I'm not sure if I understand your experiment, but if you are going to work with whole blood samples and stain for CD11b-FITC and after that you are going to fix your cells I think you are safe. Is not the clone the problem when you are working with fixed cells in flow cytometry, is more the fluorochrome, the tandem fluorochromes (APC-cy7, PE-Cy5 etc) dissociate when you fix them so if you need to fix is better to use simple fluorochromes as FITC. Anyway you need to measure the performance of your antibody comparing the results in samples without fixation and samples fixed and stored for the amount of time you are going to store them (always in the dark and 4C).
in my case I have to fix cells first and then to stain the whole blood samples for CD11b activation, as described in the following paper:
A novel flow cytometric assay of human whole blood neutrophil and
monocyte CD11b levels: Upregulation by chemokines is related to
receptor expression, comparison with neutrophil shape change, and
effects of a chemokine receptor (CXCR2) antagonist
Grant C. Nicholsona, Rachel C. Tennanta, Donald C. Carpenterb, Henry M. Saraub,
Onn Min Konc, Peter J. Barnesd, Michael Salmonb, Rupert S. Vesseyb,
Ruth Tal-Singerb, Trevor T. Hansela,
I have CD11b-FITC, the simple fluorochrom, ICRF44 clone from eBiosciences. I was told by technical support, that this clone is not compatible with fixation. But I found the opposite results on BD website.
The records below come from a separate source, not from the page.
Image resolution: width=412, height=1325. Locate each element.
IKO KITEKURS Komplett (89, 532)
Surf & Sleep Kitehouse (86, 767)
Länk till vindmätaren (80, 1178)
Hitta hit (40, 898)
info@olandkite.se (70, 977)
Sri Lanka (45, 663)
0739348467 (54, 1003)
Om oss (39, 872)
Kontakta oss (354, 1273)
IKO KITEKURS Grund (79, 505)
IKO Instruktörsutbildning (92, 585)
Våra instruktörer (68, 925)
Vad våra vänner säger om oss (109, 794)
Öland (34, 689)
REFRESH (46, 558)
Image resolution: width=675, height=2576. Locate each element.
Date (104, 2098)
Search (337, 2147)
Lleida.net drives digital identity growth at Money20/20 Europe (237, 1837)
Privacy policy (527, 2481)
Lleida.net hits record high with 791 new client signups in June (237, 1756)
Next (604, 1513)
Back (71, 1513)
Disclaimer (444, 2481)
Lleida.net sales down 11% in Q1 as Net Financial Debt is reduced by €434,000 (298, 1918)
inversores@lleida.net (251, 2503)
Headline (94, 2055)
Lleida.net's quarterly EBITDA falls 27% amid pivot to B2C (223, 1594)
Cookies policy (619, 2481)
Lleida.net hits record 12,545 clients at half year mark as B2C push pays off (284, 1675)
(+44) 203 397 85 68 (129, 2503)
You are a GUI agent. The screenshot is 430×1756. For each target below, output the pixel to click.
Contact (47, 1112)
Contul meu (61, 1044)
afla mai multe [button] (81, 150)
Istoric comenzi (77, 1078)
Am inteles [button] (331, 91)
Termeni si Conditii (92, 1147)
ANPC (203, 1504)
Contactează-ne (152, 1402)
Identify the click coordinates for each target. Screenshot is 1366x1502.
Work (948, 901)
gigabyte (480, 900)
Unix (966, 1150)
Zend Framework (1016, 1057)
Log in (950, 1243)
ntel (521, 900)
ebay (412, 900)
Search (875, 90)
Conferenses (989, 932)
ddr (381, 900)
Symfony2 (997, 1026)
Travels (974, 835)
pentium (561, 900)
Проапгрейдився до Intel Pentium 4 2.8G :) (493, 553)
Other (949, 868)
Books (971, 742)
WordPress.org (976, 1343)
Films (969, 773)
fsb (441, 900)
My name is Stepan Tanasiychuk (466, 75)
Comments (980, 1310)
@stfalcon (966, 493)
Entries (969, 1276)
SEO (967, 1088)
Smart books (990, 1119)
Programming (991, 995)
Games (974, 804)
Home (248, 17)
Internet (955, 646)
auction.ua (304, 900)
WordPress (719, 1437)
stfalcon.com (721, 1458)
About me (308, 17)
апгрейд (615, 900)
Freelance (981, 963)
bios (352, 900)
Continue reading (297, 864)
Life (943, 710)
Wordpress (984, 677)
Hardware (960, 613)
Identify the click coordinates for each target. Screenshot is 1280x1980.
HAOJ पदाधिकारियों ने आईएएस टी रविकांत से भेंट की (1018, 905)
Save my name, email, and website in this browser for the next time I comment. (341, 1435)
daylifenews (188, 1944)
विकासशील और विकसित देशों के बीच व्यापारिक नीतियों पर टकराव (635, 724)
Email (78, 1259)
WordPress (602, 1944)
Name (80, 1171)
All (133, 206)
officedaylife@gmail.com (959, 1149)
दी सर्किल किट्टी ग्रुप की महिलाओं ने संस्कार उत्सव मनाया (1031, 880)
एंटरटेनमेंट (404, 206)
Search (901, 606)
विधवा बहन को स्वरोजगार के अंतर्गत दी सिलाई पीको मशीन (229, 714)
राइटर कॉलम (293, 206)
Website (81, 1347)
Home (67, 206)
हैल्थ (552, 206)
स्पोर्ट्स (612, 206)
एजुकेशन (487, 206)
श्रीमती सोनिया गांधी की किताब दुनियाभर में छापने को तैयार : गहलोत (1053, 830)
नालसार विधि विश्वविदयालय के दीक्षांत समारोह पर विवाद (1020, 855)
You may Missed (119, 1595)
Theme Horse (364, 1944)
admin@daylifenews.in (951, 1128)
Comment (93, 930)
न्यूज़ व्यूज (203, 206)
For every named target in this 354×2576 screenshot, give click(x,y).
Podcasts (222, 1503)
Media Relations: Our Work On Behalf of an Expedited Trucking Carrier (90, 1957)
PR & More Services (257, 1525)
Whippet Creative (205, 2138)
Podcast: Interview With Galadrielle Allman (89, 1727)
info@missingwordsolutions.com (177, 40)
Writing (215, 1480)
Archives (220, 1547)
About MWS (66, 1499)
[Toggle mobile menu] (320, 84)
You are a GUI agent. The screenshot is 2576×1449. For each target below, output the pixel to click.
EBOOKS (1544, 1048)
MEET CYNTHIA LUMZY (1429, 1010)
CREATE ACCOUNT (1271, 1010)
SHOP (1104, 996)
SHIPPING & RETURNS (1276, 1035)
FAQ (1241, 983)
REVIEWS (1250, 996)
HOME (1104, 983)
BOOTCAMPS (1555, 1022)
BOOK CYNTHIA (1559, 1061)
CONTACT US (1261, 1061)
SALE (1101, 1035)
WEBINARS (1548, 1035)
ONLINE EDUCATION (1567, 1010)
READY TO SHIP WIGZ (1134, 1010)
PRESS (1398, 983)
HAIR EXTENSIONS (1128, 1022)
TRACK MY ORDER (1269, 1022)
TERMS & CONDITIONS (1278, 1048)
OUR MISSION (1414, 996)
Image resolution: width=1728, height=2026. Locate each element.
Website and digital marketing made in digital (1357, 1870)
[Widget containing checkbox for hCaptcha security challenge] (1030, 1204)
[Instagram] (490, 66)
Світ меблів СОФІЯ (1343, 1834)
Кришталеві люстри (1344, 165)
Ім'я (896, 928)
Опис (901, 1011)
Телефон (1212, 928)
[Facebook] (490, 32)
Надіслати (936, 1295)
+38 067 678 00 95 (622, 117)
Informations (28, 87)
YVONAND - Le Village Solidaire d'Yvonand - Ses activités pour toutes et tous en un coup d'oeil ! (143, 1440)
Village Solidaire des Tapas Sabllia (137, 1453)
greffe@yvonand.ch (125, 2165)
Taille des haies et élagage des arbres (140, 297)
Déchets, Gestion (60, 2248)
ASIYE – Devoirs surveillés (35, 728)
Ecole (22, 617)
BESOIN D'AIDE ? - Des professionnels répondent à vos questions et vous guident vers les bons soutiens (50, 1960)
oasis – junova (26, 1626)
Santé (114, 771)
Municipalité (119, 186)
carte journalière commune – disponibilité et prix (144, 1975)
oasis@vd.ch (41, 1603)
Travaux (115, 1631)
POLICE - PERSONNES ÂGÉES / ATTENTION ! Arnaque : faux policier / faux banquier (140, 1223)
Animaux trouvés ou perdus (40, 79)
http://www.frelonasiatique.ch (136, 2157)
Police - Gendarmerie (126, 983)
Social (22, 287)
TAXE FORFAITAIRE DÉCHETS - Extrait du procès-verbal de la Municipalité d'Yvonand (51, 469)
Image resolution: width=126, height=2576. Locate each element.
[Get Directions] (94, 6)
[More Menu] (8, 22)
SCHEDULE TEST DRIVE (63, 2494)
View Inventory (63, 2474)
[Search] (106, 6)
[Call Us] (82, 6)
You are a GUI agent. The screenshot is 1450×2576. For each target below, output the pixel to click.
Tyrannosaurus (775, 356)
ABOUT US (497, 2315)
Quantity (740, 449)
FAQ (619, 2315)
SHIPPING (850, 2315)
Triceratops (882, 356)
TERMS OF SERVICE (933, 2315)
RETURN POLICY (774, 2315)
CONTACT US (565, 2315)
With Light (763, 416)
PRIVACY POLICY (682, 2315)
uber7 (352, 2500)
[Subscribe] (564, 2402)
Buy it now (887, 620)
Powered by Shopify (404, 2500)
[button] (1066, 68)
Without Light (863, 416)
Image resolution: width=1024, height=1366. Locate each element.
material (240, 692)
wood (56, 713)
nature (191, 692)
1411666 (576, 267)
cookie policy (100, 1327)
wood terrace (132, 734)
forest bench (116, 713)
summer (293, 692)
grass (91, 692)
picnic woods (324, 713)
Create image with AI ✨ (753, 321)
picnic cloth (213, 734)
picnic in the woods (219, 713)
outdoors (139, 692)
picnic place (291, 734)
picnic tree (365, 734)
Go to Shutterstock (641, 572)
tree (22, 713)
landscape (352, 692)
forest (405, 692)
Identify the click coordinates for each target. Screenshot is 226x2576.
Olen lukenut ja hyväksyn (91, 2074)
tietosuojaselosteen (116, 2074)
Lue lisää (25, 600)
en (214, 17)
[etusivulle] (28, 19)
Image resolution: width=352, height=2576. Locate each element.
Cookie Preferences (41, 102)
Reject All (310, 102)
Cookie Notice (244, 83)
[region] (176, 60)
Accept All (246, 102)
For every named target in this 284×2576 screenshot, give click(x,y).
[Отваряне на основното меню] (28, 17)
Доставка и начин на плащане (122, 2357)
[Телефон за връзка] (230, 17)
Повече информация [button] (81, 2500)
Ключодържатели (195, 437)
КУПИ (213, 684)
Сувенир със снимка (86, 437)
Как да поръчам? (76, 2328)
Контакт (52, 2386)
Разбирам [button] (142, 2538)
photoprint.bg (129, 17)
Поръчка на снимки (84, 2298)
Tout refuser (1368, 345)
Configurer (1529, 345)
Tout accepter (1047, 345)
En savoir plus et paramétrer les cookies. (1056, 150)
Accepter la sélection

I would suggest then that you try to analyze the same sample fixed and without fixation and check for the percentage of positive cells and fluorescence intensity maybe of CD11b, if you obtain the same results then you are good to go!
Also, eBiosciences have their on fixation solution and (of course) they strongly suggest that you use that one because their results are validated with that product. So maybe is worth to try that too just to be safe.